The “black hole”: recruiting’s all-too-apt slang title for application processes — usually driven by terrible ATSs — that send job seekers into the informational abyss. If that sounds dramatic, you’ve likely never experienced the black hole firsthand.
Let me share an anecdote to illustrate how extreme (and miserable) the black hole can be: I spent last summer looking for jobs after parting ways with the school I was working at. At the beginning of June, I applied for an education-related job at a fairly well-known local nonprofit. The online application process was pretty much standard operating procedure: upload a resumé, a cover letter, some recommendations. Repeat all the information already provided in your resumé and cover letter in a bunch of text boxes. Repeat yourself some more. Et cetera, ad nauseam.
You know, the usual maddeningly frustrating experience.
And then I waited. And waited. And waited. I didn’t receive so much as a personalized confirmation that the organization had received my application (just the computerized “thank you” email). I had no idea whether or not the organization was considering me until the end of July, when someone called to schedule a pre-screening interview over the phone.
Awesome. Great. The pre-screening went well, and the woman said she’d be in touch to schedule an in-person interview.
Three weeks later (mid-August at this point), the organization finally scheduled my in-person interview. Meanwhile, I’d grown increasingly frustrated with their hiring inertia, and I’d been applying to a bunch of other organizations because I had no idea whether or not this position would work out for me — or how excruciatingly long the hiring process might be. Or if I even wanted to work for an organization that puts candidates through this sort of nonsense.
My in-person interview seemed to go well. I fired off a follow-up email when I got home. It went unreturned.
I heard nothing for months. Literally months. In fact, I had no idea that they’d closed the job until receiving a letter in the mail (yes, a paper letter) in December. That’s four months of radio silence — couldn’t they have told me much sooner that they didn’t want to hire me?
But, hey, at least they told me the position was closed. Some companies don’t even do that much.

______

**GIVEN TASK 1**
Answer these questions about the text on the hiring black hole:
(a) When did the writer apply for the education-related job at the nonprofit?
(b) When did someone call to schedule the pre-screening interview?
(c) How, and in what month, did the writer learn that the job had been closed?
**GIVEN TASK 2**
Duplicate the passage of the text on the hiring black hole that begins at the words "Let me share" and ends after the words "cetera, ad nauseam.".

Element and text location data:
______

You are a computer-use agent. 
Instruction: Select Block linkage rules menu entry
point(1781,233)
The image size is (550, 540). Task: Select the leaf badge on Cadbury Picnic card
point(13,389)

______

**TASK RESULT 1**
(a) At the beginning of June.
(b) At the end of July.
(c) Through a paper letter in the mail, in December.

**TASK RESULT 2**
Let me share an anecdote to illustrate how extreme (and miserable) the black hole can be: I spent last summer looking for jobs after parting ways with the school I was working at. At the beginning of June, I applied for an education-related job at a fairly well-known local nonprofit. The online application process was pretty much standard operating procedure: upload a resumé, a cover letter, some recommendations. Repeat all the information already provided in your resumé and cover letter in a bunch of text boxes. Repeat yourself some more. Et cetera, ad nauseam.